Sam Elliott never exploited himself as a sex symbol, and his style is so laid back it’s possible to imagine he might not be aware of his own magnetism. Well, possible, but unlikely. He’s also a family man, having been snagged early by fellow seventies icon Katherine Ross, who probably hasn’t left him alone a single moment since they were married in 1984. The fact he has a longtime, successful marriage and has been without tabloid shenanigans makes him all the more endearing.
In the late 1980’s, during the darkest, brutal years of the AIDS epidemic, my brother sang in a gay choir in Los Angeles that was asked to perform as part of a display of the AIDS Quilt.
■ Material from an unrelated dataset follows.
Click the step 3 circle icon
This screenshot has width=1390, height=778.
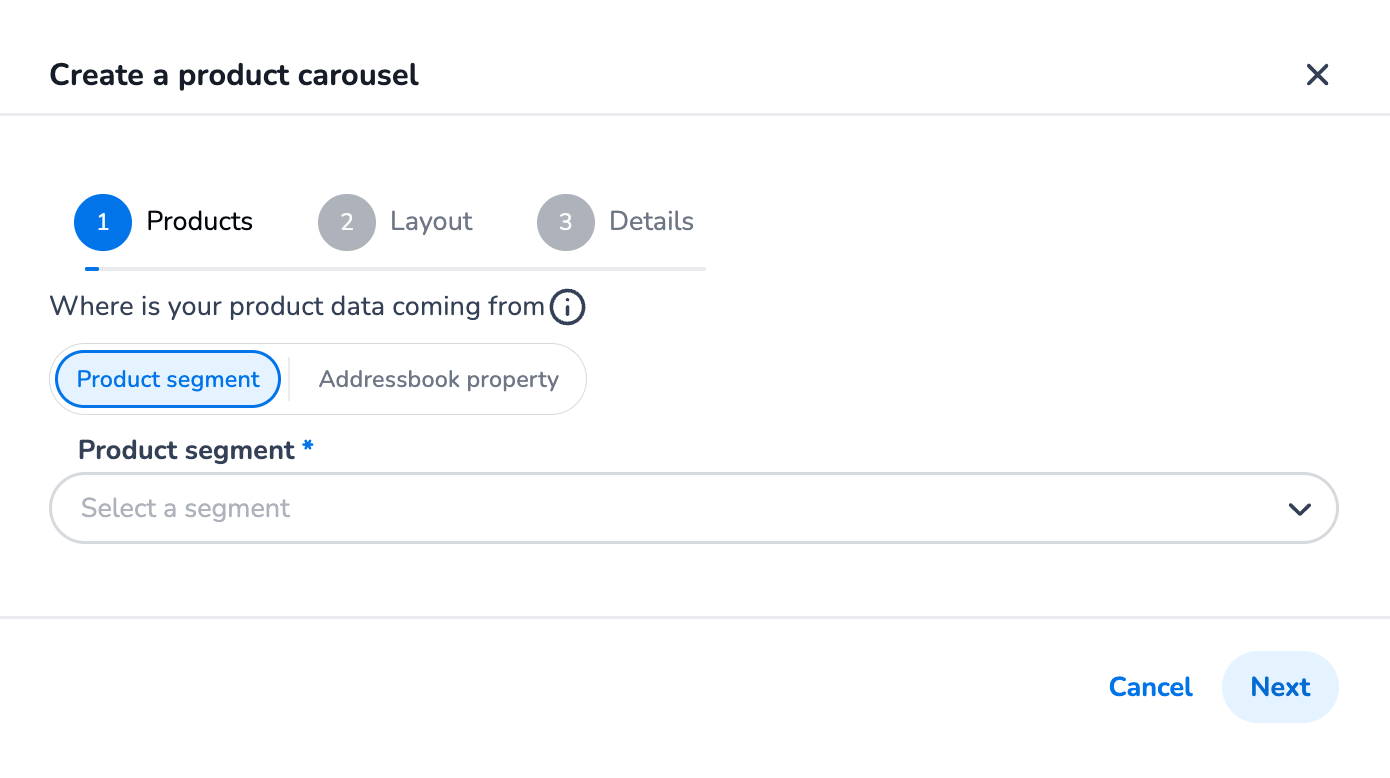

Hollywood was fraught with grief and the biggest stars regularly attended such events. On this night, seemingly every star of every caliber was there, including the gorgeous couple Sam Elliott and Katherine Ross.
Just as the program was about to begin, an electrical outage plunged the venue into darkness. Unable to proceed, organizers apologized and invited everyone to return the following night.
My brother and his choir returned. The Quilt returned, as did grieving families and supporters. But none of the stars returned, either committed to other appearances or knowing the media coverage would be diminished. None of them, that is, except Katherine Ross and Sam Elliott, who sat through the entire program and then chatted with fans for some time afterward.
It may spoil my lifelong crush to admit this, but those are two very fine people and they deserve one another.
I’ll just sit here quietly, and continue to worship Sam Elliott from afar.